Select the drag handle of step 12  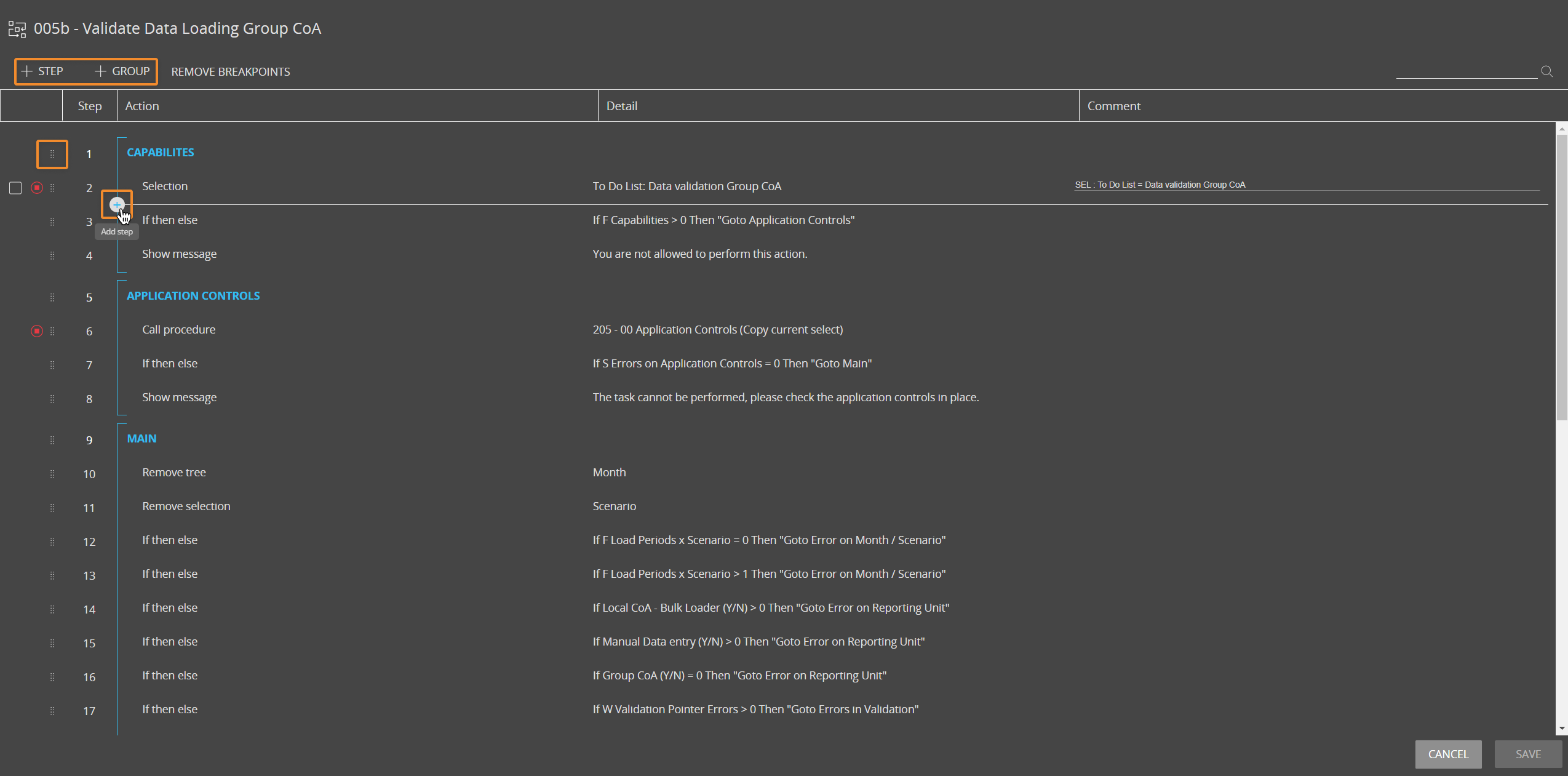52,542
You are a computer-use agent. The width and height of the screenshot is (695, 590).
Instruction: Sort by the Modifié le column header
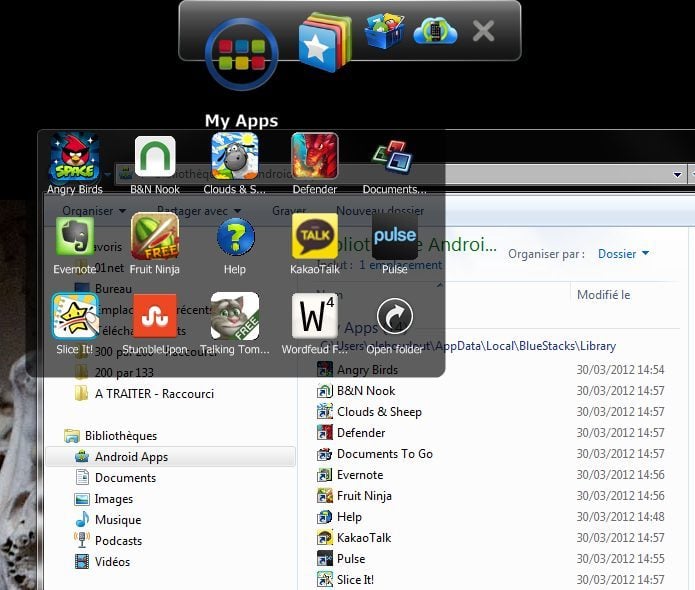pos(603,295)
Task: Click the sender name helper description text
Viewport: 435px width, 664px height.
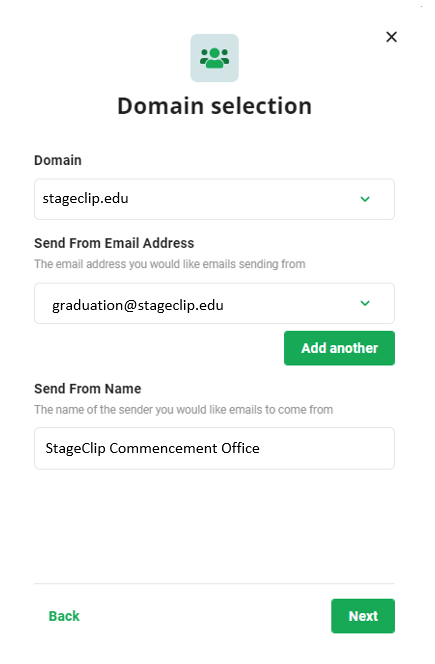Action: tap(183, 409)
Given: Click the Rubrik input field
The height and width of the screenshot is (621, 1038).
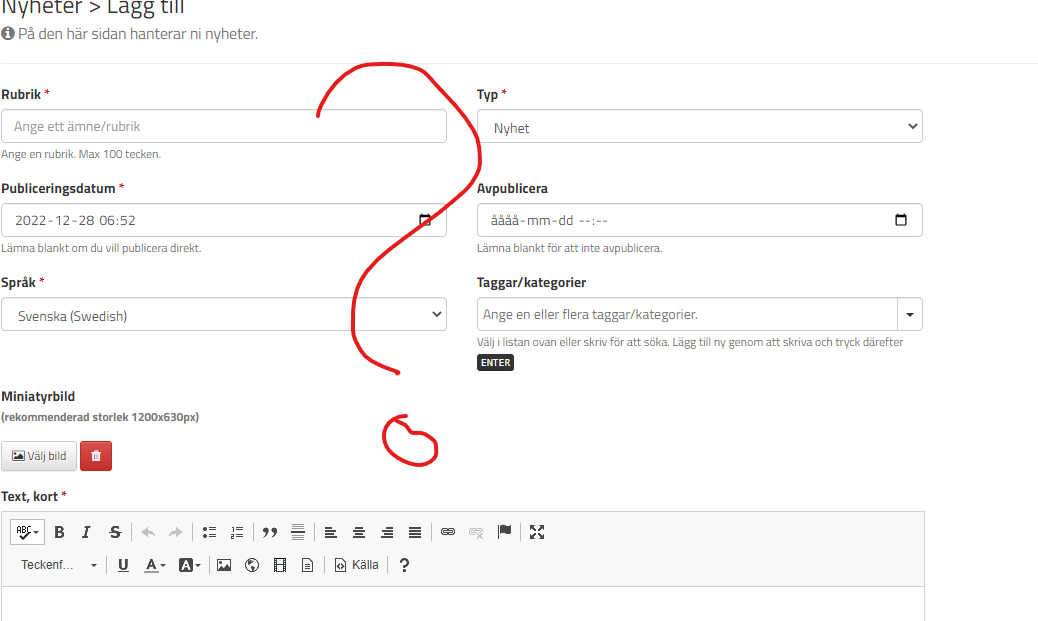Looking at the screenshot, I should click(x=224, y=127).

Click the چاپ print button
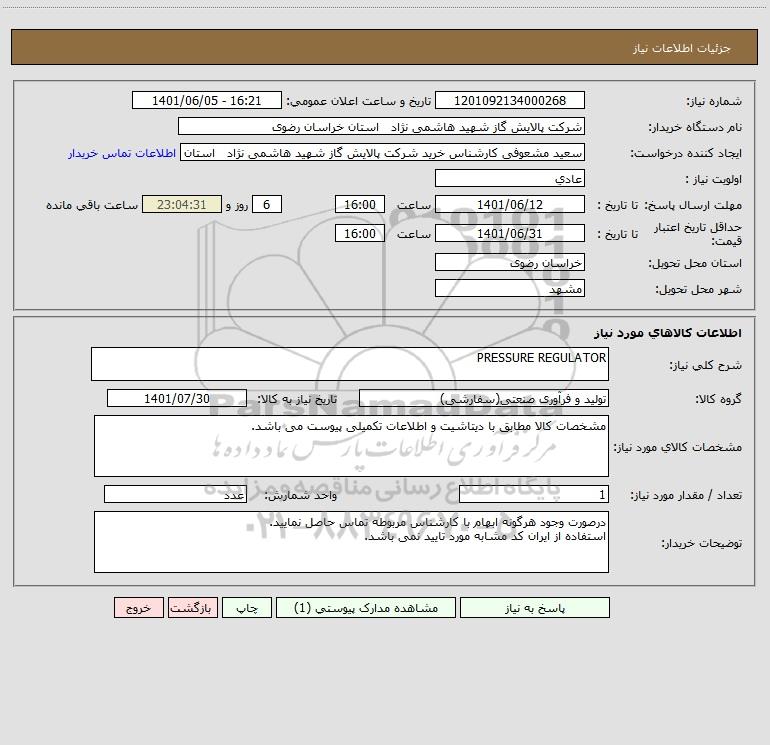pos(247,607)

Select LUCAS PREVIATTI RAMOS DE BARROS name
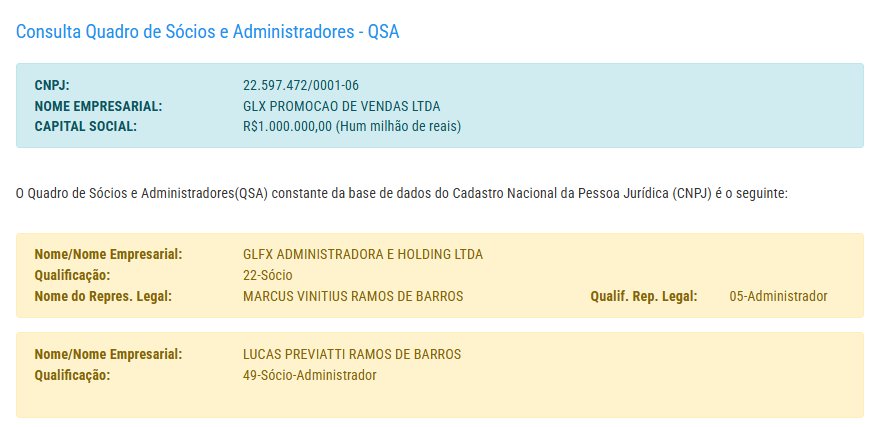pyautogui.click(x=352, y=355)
--
• Cosa devi fare
Riscrivi le righe che vanno da quella con "Given: Click the Rubrik input field" fino alla fine dei record, cambiando "Select" in "Choose" e lasciando tutto il resto com'è. Non mettere le immagini nella risposta.

• Risposta completa
Given: Click the Rubrik input field
The height and width of the screenshot is (621, 1038).
Looking at the screenshot, I should click(x=224, y=127).

Click the چاپ print button
pos(247,607)

Choose LUCAS PREVIATTI RAMOS DE BARROS name
pyautogui.click(x=352, y=355)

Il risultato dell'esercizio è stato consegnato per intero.